Pay For The Sins of the Past By Working Harder, Not By Throwing Millions Into Unemployment

The Social Democratic Alliance chairman Arni Pall Arnason (L) arrives for a meeting with the President Olafur Ragnar Grimsson at Bessastaoir, the Presidential residence on April 29, 2012.

Photo by HALLDOR KOLBEINS/AFP/Getty Images

Everyone is jumping on this Michael Kinsley critique of Paul Krugman today because it appears to vindicate a key Krugman claim that excessive moralism drives the politics of austerity. “I don’t think suffering is good,” Kinsley writes “but I do believe that we have to pay a price for past sins, and the longer we put it off, the higher the price will be.”

I don’t really think Kinsley is mistaken about this so much as he is mistaken about the nature of our sins and the nature of the price that has to be paid. Think about Iceland, a model that Krugman has hailed in the past, and consider their story of sin and redemption.
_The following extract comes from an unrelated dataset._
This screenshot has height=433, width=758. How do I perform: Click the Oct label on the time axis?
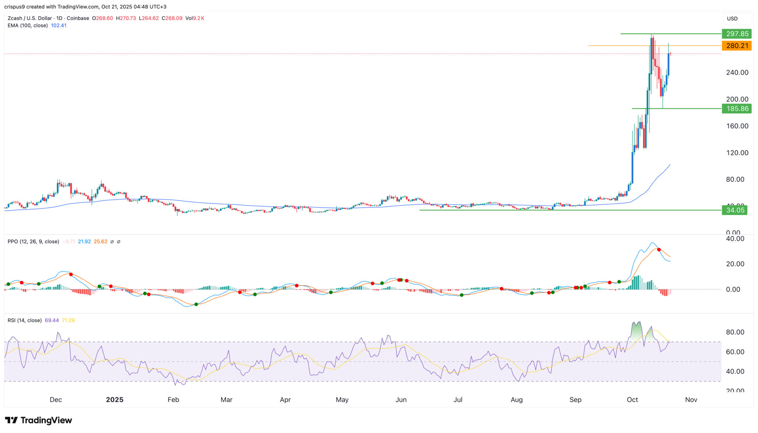632,400
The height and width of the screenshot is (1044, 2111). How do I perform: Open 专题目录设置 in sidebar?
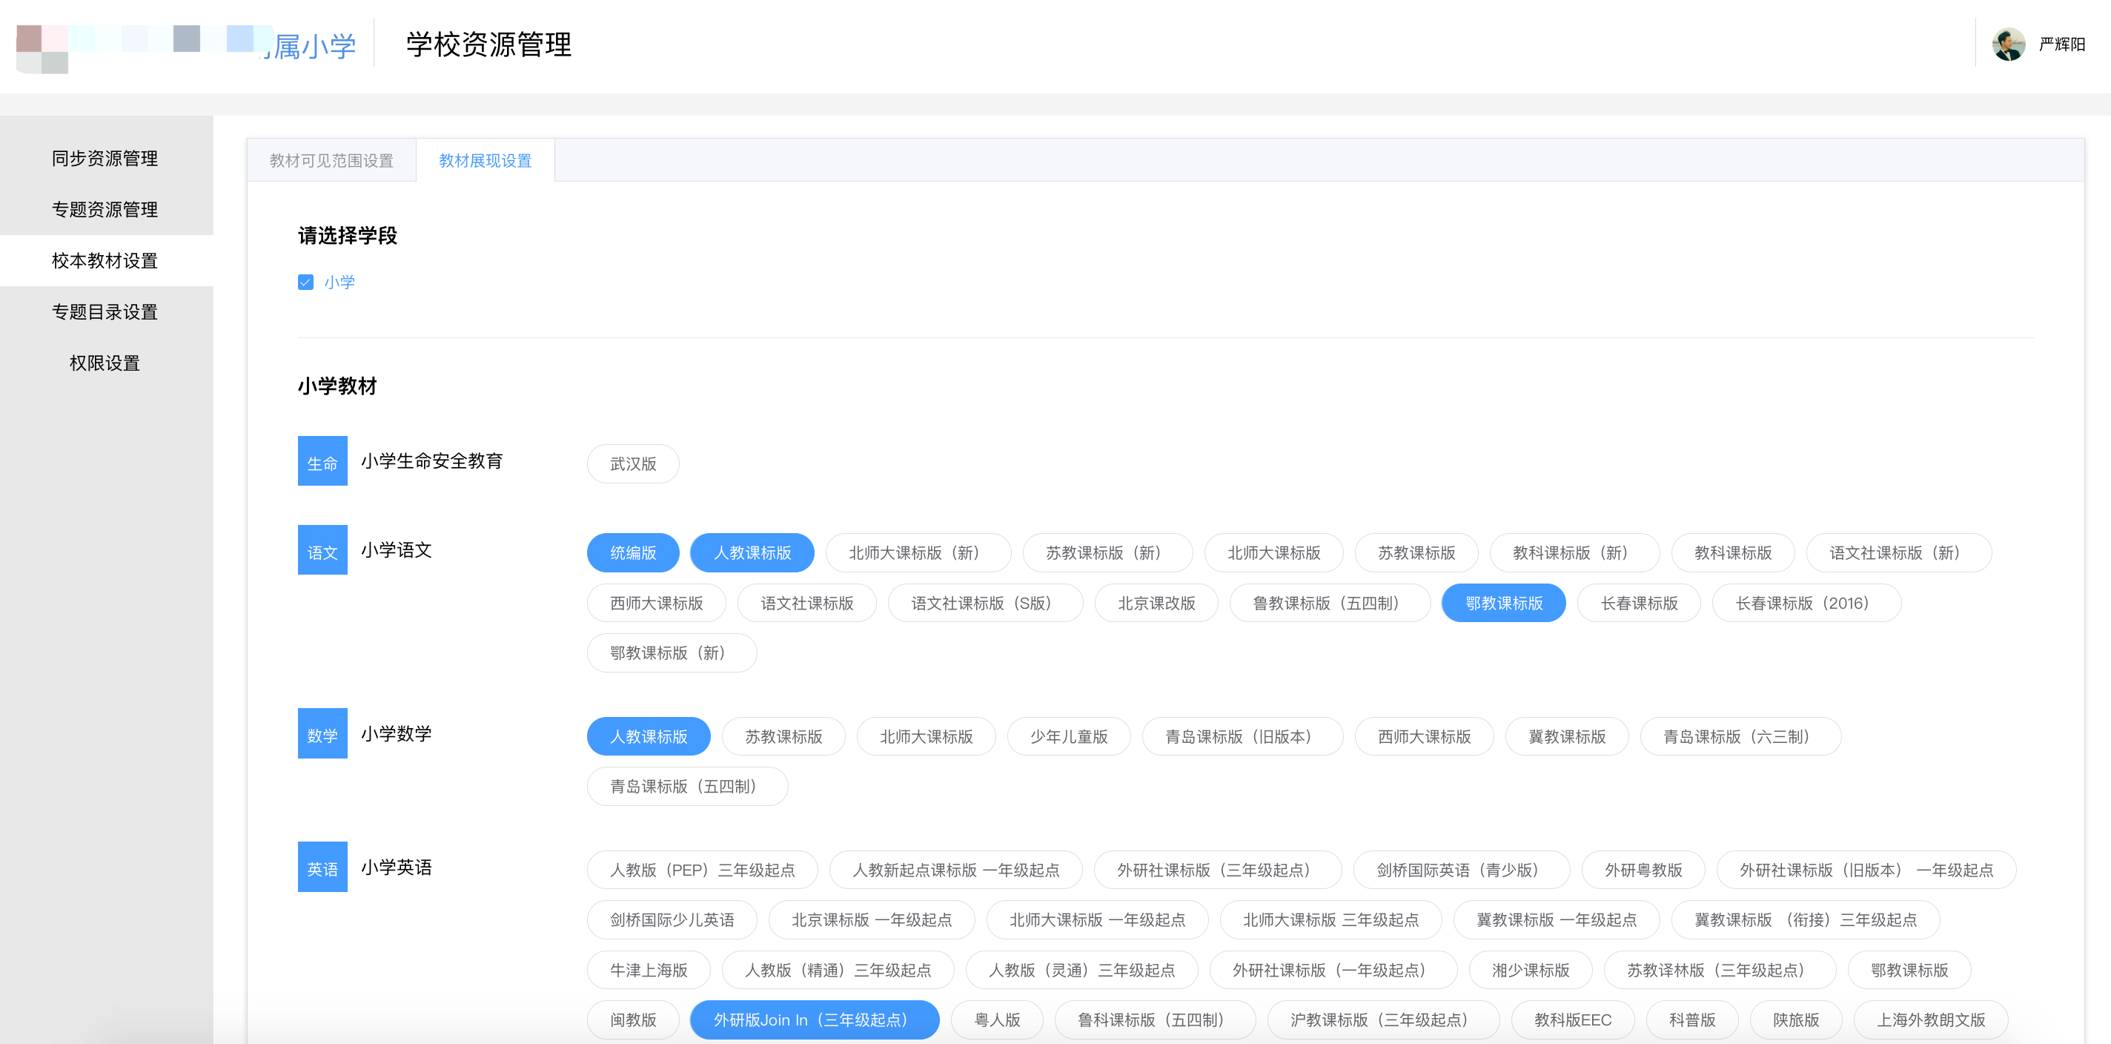pyautogui.click(x=105, y=312)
What Iceland did wrong was to essentially pretend that they’d developed a super-innovative new model of hyper-profitable banking. That innovation allowed Icelandic banks to offer generous terms to depositors to soak up more and more capital. But it turned out to be an illusion. The miracle of Icelandic finance turned out to be nothing more than poor regulation and tail risk. So the sector went bust and a huge blow was dealt to the economy. But rather than coping with the blow by implementing hard money and huge budget cuts, spurring mass unemployment and a years-long episode of penance, Iceland paid its penance through currency depreciation and repudiation of many foreign debts. You cannot escape your punishment this way. Depreciation and follow-on capital controls have made it much harder for Iceland’s citizens to go on vacation in Spain or study abroad in the United States than it used to be. Icelanders need to smelt more aluminum and catch more fish than ever before, even while consuming less than ever in foreign imports. Foreigners don’t want to lend Iceland money or loan money to Icelandic firms and households. Belts have to tighten. It’s an all-around bad situation.

But. Iceland’s unemployment rate is just over five percent*. The country is paying for the sin of excess debt with the penance of hard work. Which makes sense. When you discover you’re less wealthy than you thought you were, the appropriate response is to work longer hours to earn more money it’s not to quit your job. Longer hours and joblessness are both forms of punishment, but longer hours is a punishment that fits the crime.

* An earlier version of this post stated that Iceland’s unemployment rate was below five percent. In fact its OECD harmonized unemployment rate was 5.1 percent as of the most recent data.